Andrzej Sapkowski duma nad
zawiłościami losu

Jakiś czas temu popełniłem krótki tekst, będący zapowiedzią Sezonu Burz (znajdziecie go TUTAJ), w którym wyraziłem szereg wątpliwości odnośnie książki. Po pierwsze wątpiłem, czy Sapkowski podoła wyzwaniu pod względem pisarskim. Czy podołał? Cóż... I tak, i nie. Zacznijmy może od tego, co wyszło moim zdaniem dobrze.

Podobnie jak we wszystkich poprzednich książkach poświęconych wiedźminowi, mistrzowsko zrealizowane zostały dialogi. Pełno w nich humoru i polotu. Sapkowski zawsze znany był z doskonałego kreowania napięcia i budowania charakterów poszczególnych postaci właśnie za pomocą dialogów, nie inaczej jest i tym razem. Jest zabawnie, czasem dosadnie, nie brakuje też wulgaryzmów - co jednak ważne, te ostatnie używane są tu "z głową" i zawsze mają swoje uzasadnienie. Ponadto, co nie mniej istotne, kwestie wypowiadane przez bohaterów są wiarygodne. Przykładowo, strażniczki miejskie nie stronią od przekleństw, rubasznych dowcipów i zachowań. Z kolei starający kreować się na intelektualną elitę "wiedźminlandu" magicy posługują się językiem sztucznie górnolotnym, pseudonaukowym i pełnym obcojęzycznych wtrętów.

Kolejna rzecz, którą należy zapisać Sapkowskiemu w kontekście Sezonu Burz na plus to bohaterowie. Na potrzeby nowej powieści mistrz polskiej fantastyki stworzył peleton zupełnie nowych postaci, znalazł również miejsce dla kilku "starych znajomych", którzy tutaj zostali przedstawieni w zupełnie nowym świetle. Mam tu na myśli głównie wspomnianą już na kartach wiedźmińskiego pięcioksięgu Lyttę Neyd zwaną "Koral", która w Sezonie Burz wyrasta na jedną z ciekawszych osobowości. Niestety nie wszyscy "nowi" prezentują równie wysoki poziom, niektórzy robią wrażenie osobników jakby "z innej bajki" nie pasujących do końca do realiów wykreowanego świata. Na osobną wzmiankę zasługuje natomiast nieznana dotąd postać Mozaïk - intrygująca i obdarzona charakterem. Jedna z tych postaci, która, choć nie odgrywa pierwszoplanowej roli, napędza historię i nadaje jej charakterystycznego klimatu.

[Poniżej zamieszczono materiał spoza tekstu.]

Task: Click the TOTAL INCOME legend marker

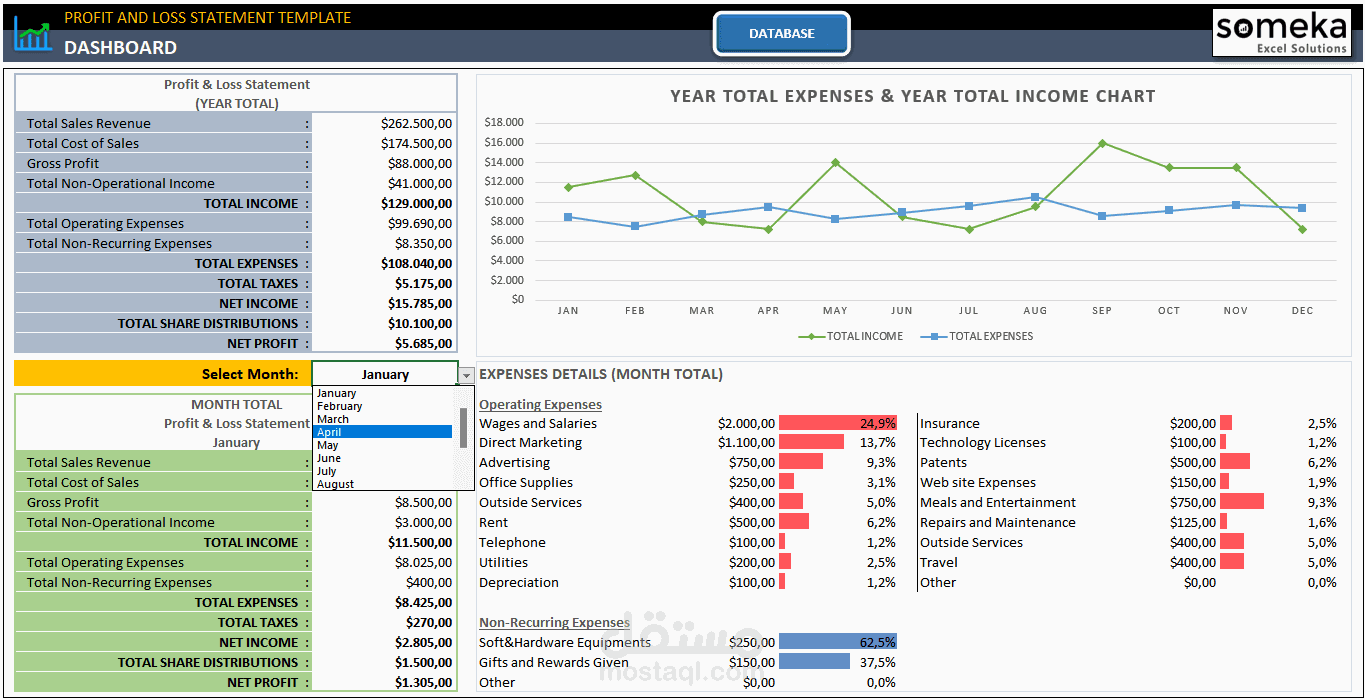Action: pyautogui.click(x=810, y=337)
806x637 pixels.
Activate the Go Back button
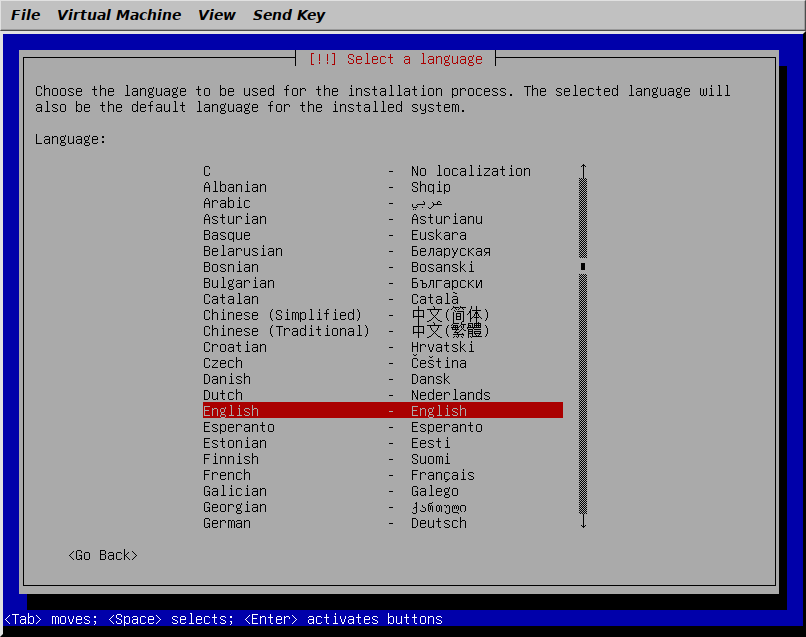click(x=101, y=555)
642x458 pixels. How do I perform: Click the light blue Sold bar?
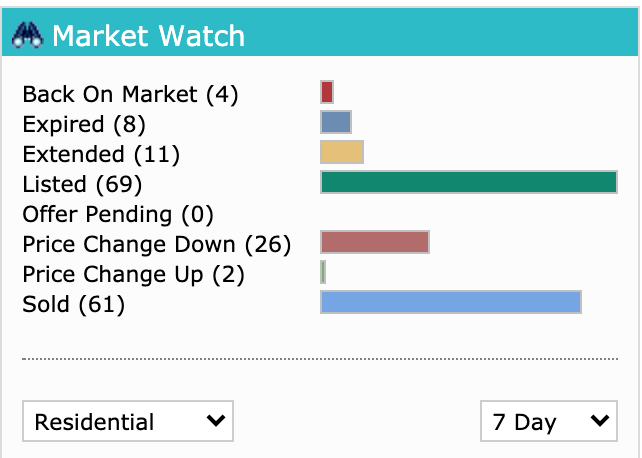[451, 302]
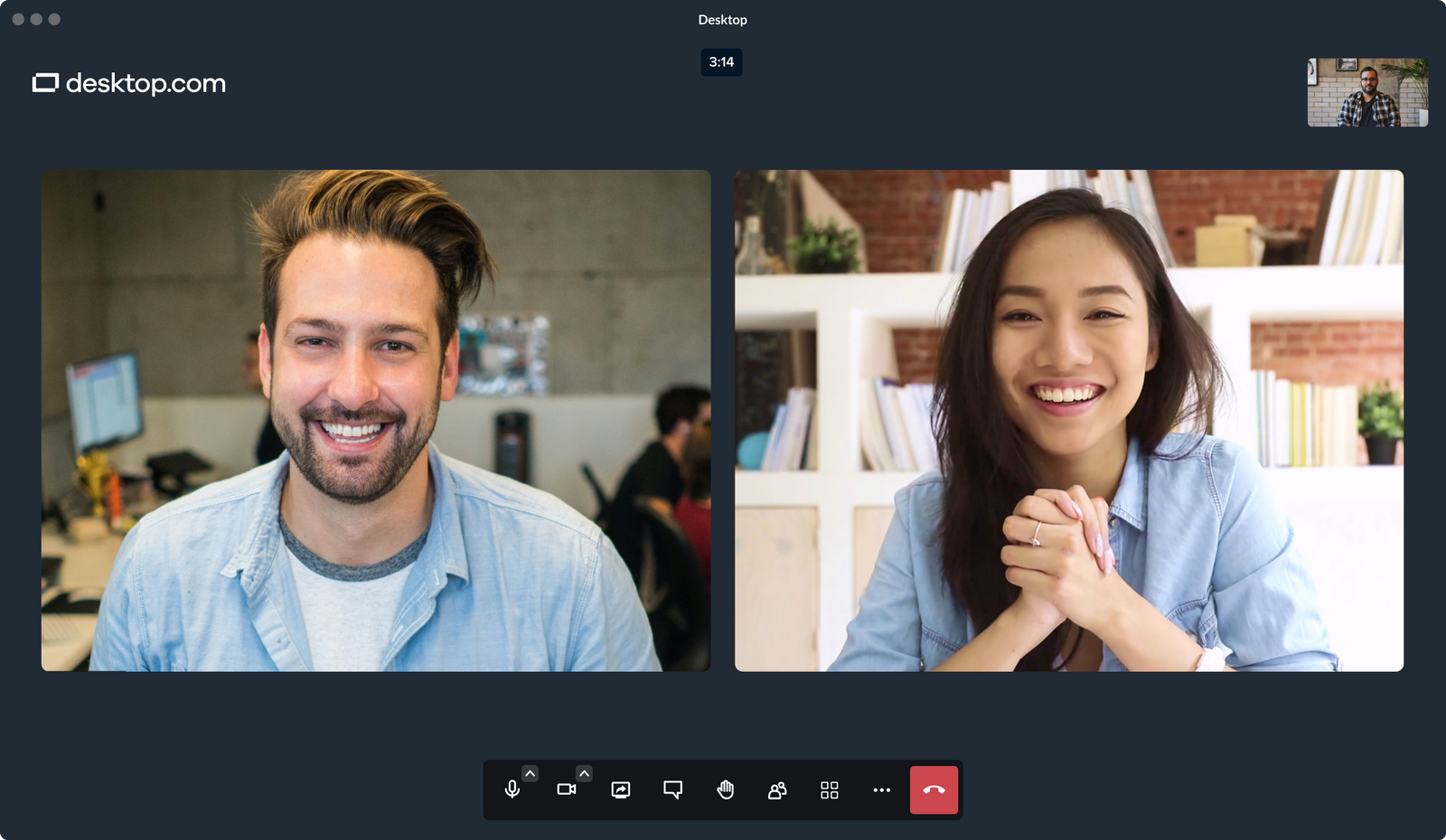This screenshot has width=1446, height=840.
Task: Toggle camera on or off
Action: pyautogui.click(x=567, y=789)
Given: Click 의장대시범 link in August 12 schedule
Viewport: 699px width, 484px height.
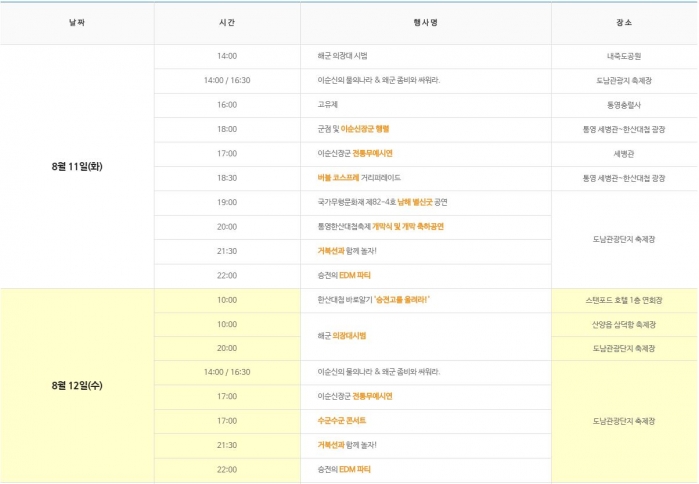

Geralt (na górze) i utopiec (na dole)
źródło
Niestety, pomimo, że w ogólnym rozrachunku powieść czyta się naprawdę dobrze, jest też kilka minusów, które sprawiają, że Sezonu Burz nie można niestety z całą mocą ogłosić powrotem króla polskiej fantasy. Książka ma też bowiem swoje wady, a najpoważniejszą z nich jest... fabuła. Cała przedstawiona na nieco ponad 400 stronach powieści historia obraca się wokół skradzionych wiedźmińskich mieczy. Jak wiadomo, wiedźmin bez miecza jest jak bard bez lutni, po prostu nie ma racji bytu. W związku z czym Geralt, chcąc nie chcąc, rusza na poszukiwanie złodziei, wplątując się przy okazji w polityczne afery i romanse oraz zawiązując przymierza wątpliwej moralnie natury. Brzmi to wszystko być może nie najgorzej, ale w rzeczywistości główny wątek fabularny wydał mi się dość miałki, tak jakby służyć miał jedynie za dopisane nieco na siłę fabularne spoiwo do wymyślonych wcześniej przygód. W przypadku powieści z Geraltem z Rivii w roli głównej, to bardzo poważny minus, bo to właśnie oś fabularnych wydarzeń była zawsze tym, co niemal natychmiast wciągało czytelnika i przykuwało do książki na długie godziny. Tymczasem pod tym względem Sezon Burz nie może niestety konkurować ani z "wiedźmińską sagą", ani z dwoma wydanymi wcześniej tomami opowiadań.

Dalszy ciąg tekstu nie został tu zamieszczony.